Saved entries
◆ ◆ ◆ ◆ ◆ ◆ ◆
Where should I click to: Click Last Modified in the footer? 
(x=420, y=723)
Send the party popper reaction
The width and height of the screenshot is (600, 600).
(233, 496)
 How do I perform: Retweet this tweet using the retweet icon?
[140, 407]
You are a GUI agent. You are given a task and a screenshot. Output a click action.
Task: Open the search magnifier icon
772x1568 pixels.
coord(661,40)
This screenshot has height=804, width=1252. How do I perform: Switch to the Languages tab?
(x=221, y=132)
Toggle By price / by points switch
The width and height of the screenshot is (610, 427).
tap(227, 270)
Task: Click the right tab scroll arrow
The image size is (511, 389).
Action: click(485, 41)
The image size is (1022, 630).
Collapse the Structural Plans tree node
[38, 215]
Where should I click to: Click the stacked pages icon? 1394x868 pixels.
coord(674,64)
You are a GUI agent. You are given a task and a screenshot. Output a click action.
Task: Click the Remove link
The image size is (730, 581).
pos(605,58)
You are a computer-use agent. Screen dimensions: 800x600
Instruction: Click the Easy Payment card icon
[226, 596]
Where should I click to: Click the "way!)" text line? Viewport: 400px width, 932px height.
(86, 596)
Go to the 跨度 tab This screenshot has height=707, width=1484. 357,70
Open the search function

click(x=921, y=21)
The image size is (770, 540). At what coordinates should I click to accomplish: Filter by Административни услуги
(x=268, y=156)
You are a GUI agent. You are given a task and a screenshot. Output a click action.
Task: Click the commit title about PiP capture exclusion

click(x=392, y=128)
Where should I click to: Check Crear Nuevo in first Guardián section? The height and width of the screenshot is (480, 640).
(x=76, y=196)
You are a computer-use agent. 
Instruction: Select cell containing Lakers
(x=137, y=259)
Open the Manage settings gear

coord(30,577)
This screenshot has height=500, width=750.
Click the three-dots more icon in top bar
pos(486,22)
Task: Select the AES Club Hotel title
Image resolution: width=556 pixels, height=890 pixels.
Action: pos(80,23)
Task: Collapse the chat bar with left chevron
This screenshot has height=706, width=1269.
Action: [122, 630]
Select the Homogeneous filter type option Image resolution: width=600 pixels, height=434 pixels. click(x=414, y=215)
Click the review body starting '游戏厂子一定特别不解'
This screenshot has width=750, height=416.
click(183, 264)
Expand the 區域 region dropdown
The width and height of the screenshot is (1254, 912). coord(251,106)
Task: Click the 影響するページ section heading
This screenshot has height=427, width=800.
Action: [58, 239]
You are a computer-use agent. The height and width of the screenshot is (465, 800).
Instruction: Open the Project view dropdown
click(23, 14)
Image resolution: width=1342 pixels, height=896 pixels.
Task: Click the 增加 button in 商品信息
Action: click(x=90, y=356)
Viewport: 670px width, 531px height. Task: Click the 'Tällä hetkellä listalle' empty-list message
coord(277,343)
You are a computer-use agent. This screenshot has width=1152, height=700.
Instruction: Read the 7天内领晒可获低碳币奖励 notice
◆ ◆ ◆ ◆ ◆ ◆ ◆
* **Action item**
The expected output is every line of the records in which the string "computer" appears.

* **Completed exercise**
You are a computer-use agent. Screen dimensions: 800x600
You are a computer-use agent. 
You are a computer-use agent. The height and width of the screenshot is (465, 800).
You are a computer-use agent. This screenshot has width=1152, height=700.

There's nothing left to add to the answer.